On Oahu, where the the vast majority of the state’s COVID-19 cases are, officials reported no new cases for the second day in a row.

But two more deaths related to COVID-19 complications occurred Monday evening, taking the state death toll to 12. The Department of Health announced Tuesday morning that an Oahu man and a Maui man had died. Both patients were older than 65 years and had underlying health conditions.

The Maui man had been hospitalized at Maui Memorial Medical Center since late 2019. His infection is believed by health officials to be related to an outbreak that began at the hospital, which as of Monday had infected 36 medical center employees and 20 patients.

People practice social distancing along the Ala Wai Canal before midday due to Coronavirus concerns. April 10, 2020
The largest proportion of hospitalizations for COVID-19 have been among people older than 60. Cory Lum/Civil Beat/2020

“We are saddened by these additional deaths and the toll the pandemic is taking on the families and friends of those affected,” said Gov. David Ige in a statement.

“This is a serious disease especially for those with pre-existing health conditions and older adults. It is critical that we all comply with the stay at home order, practice social distancing, and continue to wear a mask whenever we go out to protect others.”

The Oahu man had been discharged from an unnamed hospital in March, but his health deteriorated and he died at home.

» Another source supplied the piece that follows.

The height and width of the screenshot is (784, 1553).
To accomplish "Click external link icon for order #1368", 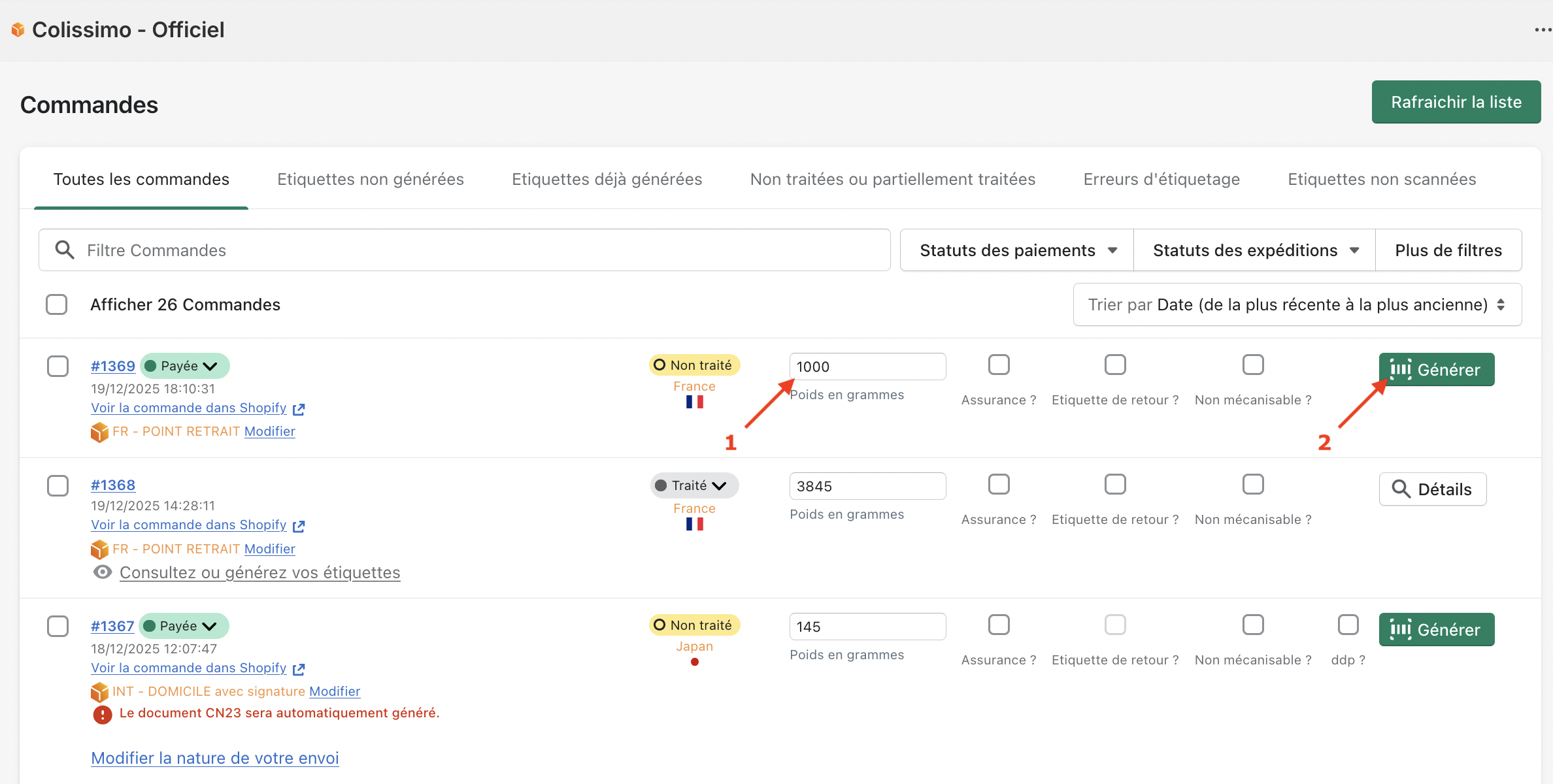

The two new cases of the coronavirus were confirmed on Maui, and brought that island’s infection count to 110 total. Approximately 60 of those patients have recovered and been released from isolation. Seven people on Maui have been hospitalized, and five have died due to COVID-19 complications.

The infection count on Oahu remained at 385 on Tuesday. Nearly 84% of patients, or 322 people have recovered in Honolulu County. Another 48 have been hospitalized and seven have died.

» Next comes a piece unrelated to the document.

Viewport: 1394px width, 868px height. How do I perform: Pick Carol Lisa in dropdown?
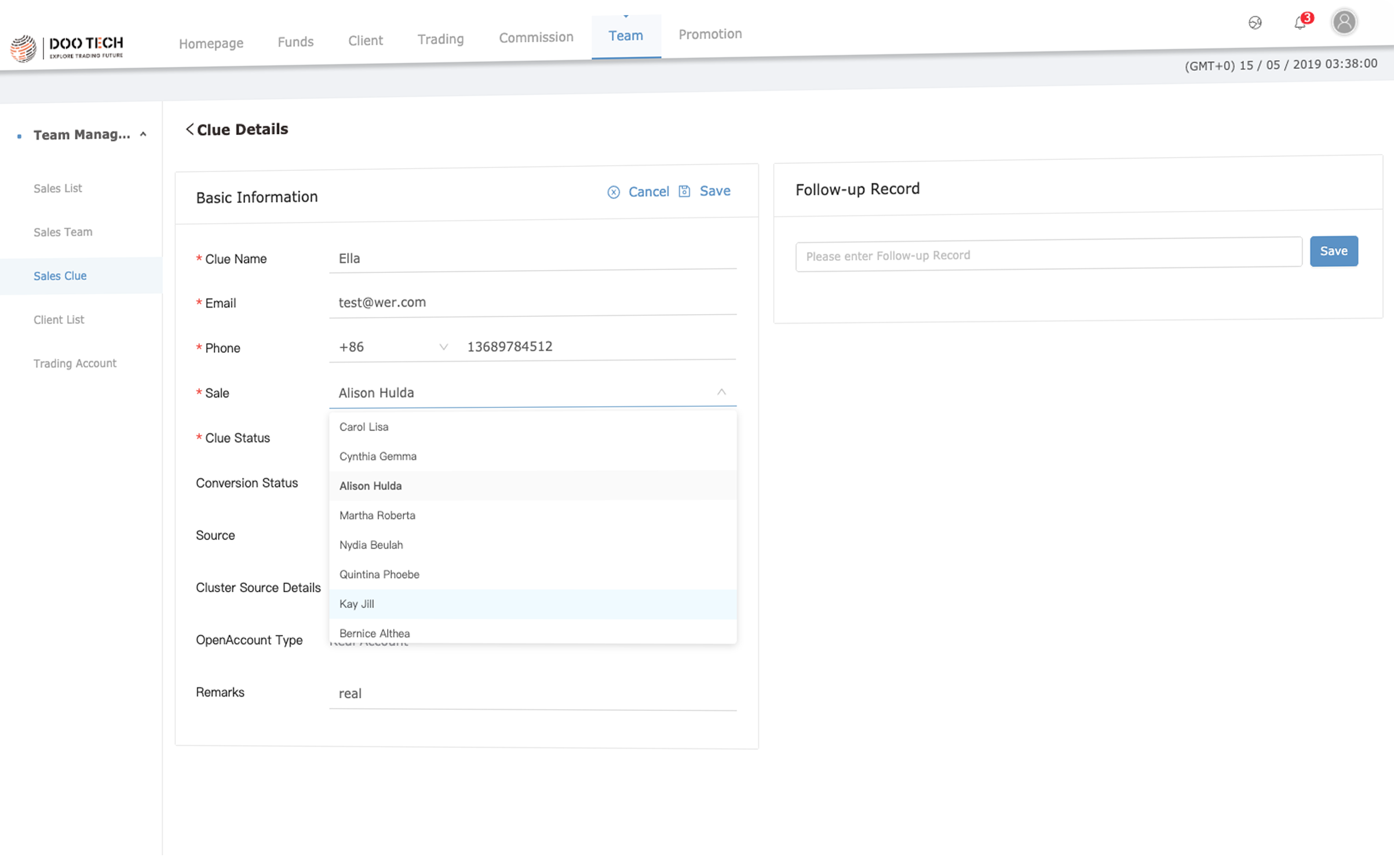click(x=364, y=426)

On the Big Island, the total COVID-19 cases remained at 64. No one in Hawaii County has been hospitalized or died because of the coronavirus, the health department reports. As of Tuesday, 38 people on the Big Island had recovered.

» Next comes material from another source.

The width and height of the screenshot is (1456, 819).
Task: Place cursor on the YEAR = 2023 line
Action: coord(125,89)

Kauai’s COVID-19 case count remains at 21, where it has stayed for more than a week. Seventeen people on Kauai have been released from isolation and one has been hospitalized. No one has died in Kauai County to date.

Six state residents have been diagnosed out of state. The state’s COVID-19 case count reached 586 patients Tuesday. Approximately 437 of those confirmed with infections have been released from isolation. Non-hospitalized patients meet the recovery criteria to cease self-quarantine if they have not had a fever for at least three days and at least a week has passed since the onset of their symptoms. All have been required to self-quarantine for two weeks to ensure the virus has passed.

Daily case counts reported by DOH fluctuate and come at a lag, depending on when specimens were collected and where they were processed. The median delay time between a patient’s swab sample and the test result report date is three days, according to the department. The confirmed cases reported each day are likely among patients who had symptoms that date back as many as 10 days prior.

DOH receives electronic reports of positive cases and that’s when it initiates an investigation.

As of Monday, fewer than 4% of cases confirmed were among minors — approximately 22 people aged 18 years and younger. None of them have been hospitalized.

The largest proportion of hospitalizations for COVID-19 have been among people older than 60. 

About one-third of all confirmed cases have been in patients between 20 and 39 years old. Six people in that age range have been hospitalized.

According to the health department, about 35% of COVID-19 cases have been among people aged between 40 and 59. Approximately 28% have been 60 years old and older. As of Monday, 35 seniors, six people between 20 and 39 years old, and another 14 people between 40 and 59 years old were hospitalized.

Hawaii’s statewide stay-at-home order began March 25. Arriving travelers must comply with a mandatory 14-day self-quarantine or risk jail time and a fine. Two visitors were penalized on Tuesday for breaking the order. 

Visitors must cover the costs of quarantine themselves.